San Diego's Efforts To Tackle Hepatitis A Outbreak Now Include Firefighters
Municipal, state and federal officials announced various steps Friday to try to corral a deadly outbreak of hepatitis A in San Diego and other areas.
City of San Diego officials announced a plan to allow firefighters and paramedics to administer vaccinations against the disease.
Taking advantage of new state emergency regulations, the city will deploy three-person teams — consisting of a firefighter paramedic, a captain and a registered nurse — to key hotspots within the city like downtown, beach communities and other public areas.
Health officials say immunizing at-risk populations is the best way to stop the spread of the disease, which attacks the liver.

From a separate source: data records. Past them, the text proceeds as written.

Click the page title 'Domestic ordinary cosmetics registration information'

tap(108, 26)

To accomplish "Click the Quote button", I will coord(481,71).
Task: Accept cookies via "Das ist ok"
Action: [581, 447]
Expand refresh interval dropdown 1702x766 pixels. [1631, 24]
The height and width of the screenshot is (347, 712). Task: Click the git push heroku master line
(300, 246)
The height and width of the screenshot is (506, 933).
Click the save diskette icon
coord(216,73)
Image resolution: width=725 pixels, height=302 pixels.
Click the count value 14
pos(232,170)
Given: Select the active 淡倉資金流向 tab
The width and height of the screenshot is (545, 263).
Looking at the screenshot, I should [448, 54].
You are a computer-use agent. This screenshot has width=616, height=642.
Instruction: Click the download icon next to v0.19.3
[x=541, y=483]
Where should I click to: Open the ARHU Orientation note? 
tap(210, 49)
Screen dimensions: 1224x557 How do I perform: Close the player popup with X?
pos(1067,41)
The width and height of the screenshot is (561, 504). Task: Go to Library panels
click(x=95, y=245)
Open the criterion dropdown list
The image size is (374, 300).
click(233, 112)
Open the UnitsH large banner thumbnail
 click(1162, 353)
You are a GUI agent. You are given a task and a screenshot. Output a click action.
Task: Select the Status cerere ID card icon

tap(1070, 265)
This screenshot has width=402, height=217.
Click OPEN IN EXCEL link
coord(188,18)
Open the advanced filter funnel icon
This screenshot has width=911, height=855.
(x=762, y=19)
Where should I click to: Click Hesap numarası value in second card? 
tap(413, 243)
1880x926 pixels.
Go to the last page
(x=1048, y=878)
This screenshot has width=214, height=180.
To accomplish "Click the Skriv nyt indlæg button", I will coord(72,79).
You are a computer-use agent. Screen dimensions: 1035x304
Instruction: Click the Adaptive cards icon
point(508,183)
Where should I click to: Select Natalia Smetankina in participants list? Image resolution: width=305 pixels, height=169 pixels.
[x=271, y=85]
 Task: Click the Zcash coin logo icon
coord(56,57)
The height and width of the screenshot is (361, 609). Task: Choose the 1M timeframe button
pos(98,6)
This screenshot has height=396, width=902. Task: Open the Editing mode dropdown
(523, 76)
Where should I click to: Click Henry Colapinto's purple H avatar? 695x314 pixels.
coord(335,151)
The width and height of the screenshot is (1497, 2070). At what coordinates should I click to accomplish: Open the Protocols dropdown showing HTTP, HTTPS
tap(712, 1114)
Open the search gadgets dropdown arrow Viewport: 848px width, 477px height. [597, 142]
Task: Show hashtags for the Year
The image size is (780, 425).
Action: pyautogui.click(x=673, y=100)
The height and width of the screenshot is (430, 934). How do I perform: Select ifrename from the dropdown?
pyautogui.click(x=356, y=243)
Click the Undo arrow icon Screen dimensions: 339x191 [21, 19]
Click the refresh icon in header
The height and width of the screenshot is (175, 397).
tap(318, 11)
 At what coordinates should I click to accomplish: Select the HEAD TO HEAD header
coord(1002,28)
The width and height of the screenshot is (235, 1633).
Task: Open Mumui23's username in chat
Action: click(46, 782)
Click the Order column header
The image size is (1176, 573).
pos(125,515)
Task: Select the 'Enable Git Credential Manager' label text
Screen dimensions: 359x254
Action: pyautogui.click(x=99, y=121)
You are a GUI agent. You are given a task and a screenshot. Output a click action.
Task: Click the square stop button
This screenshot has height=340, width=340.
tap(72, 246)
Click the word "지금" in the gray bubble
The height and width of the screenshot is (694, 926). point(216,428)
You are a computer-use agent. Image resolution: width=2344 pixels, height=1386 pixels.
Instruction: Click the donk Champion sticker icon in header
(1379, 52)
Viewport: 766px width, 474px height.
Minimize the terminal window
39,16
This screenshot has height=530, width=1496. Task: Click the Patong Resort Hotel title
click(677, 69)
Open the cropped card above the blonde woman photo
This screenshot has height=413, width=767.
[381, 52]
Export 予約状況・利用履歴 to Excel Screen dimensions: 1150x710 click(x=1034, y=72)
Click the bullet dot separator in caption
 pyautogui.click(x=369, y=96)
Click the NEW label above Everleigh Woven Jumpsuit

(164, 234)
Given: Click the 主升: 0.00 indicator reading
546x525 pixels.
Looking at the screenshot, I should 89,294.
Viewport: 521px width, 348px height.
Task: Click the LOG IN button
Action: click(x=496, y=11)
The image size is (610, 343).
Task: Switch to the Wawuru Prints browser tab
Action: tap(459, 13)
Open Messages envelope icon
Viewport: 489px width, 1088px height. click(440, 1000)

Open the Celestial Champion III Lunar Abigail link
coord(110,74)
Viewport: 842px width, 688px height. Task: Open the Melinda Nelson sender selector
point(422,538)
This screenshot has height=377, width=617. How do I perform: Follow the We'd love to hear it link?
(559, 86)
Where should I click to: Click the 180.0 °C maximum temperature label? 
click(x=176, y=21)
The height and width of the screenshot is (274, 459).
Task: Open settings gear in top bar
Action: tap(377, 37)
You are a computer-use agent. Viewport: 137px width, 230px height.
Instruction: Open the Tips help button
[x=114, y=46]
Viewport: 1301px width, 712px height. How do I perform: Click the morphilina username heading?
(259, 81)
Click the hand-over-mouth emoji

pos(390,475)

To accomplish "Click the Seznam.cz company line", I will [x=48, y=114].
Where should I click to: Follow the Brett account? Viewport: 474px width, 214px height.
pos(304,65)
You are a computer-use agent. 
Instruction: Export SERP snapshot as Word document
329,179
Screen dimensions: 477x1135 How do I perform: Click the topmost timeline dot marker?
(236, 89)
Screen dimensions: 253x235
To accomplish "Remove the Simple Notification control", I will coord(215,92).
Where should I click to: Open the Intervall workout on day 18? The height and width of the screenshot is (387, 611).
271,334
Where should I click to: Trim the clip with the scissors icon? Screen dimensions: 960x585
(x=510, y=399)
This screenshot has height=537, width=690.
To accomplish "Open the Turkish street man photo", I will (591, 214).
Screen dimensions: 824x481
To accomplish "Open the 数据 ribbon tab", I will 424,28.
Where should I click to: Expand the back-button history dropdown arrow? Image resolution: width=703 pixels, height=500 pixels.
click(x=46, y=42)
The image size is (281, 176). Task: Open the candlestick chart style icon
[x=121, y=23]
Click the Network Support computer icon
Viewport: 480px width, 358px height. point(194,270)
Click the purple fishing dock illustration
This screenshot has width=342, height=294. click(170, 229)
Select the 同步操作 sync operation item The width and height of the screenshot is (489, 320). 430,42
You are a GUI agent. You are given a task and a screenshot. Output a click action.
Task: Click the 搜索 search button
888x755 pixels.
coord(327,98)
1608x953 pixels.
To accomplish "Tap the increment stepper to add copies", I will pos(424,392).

The outbreak has killed 18 people and sickened nearly 500 since last November, according to the county Health and Human Services Agency.
Around two-thirds of the cases have occurred among the homeless and/or drug users, according to the HHSA.
"We are pulling out all the stops in our continued push to get more at-risk folks vaccinated as efficiently and effectively as possible," Mayor Kevin Faulconer said.
"While cleaning our streets and providing sanitary places for people to go are important, we need to continue delivering vaccinations to this hard-to-reach population to stop this virus in its tracks," he said. "Giving our firefighters and paramedics the ability to provide critical vaccinations will help ensure we get the job done much faster."
San Diego Fire-Rescue personnel who volunteer for the assignment must complete a four-hour HHSA training session prior to being deployed in the field. Training began Thursday, and paramedics are set to begin vaccinating next week, city officials said.
SDFRD Chief Brian Fennessy said the staffers who go into the field will be drawn from administrative positions.
"Delivering shots is not something new for paramedics in this county," said Fennessy. "Delivering vaccines is."
Vaccines and supplies will be provided by American Medical Response, which provides paramedic services to the city.
The state's moves in reaction to the outbreak were announced by Gov. Jerry Brown.
Besides allowing firefighters and paramedics to provide the shots, he ordered the California Department of Public Health to take all necessary measures to obtain vaccines and prioritize doses for at-risk people, and take control of drug and medical supply stocks.
The governor's office said his proclamation gives the agency the authority to immediately purchase vaccines directly from manufacturers and distribute them to impacted communities.
At the federal level, Rep. Darrell Issa, R-Vista, announced that he sent a letter to the U.S. Department of Health and Human Services and the Centers for Disease Control and Prevention that calls on the agencies to provide additional funding and expertise to help local city, state, and county government officials battle the outbreak.
Issa called on the agencies to provide emergency funding; send additional public health officials, pathologists, epidemiologists, physicians, or other necessary experts available to San Diego to help local experts; develop and present a comprehensive plan of guidance and technical assistance for officials working to contain the outbreak; and assist with public awareness and education campaigns.
The San Diego outbreak was detected in March, and traced back to an origin in November, according to county health officials. A similar strain of the disease has been found in Los Angeles, Orange and Santa Cruz counties.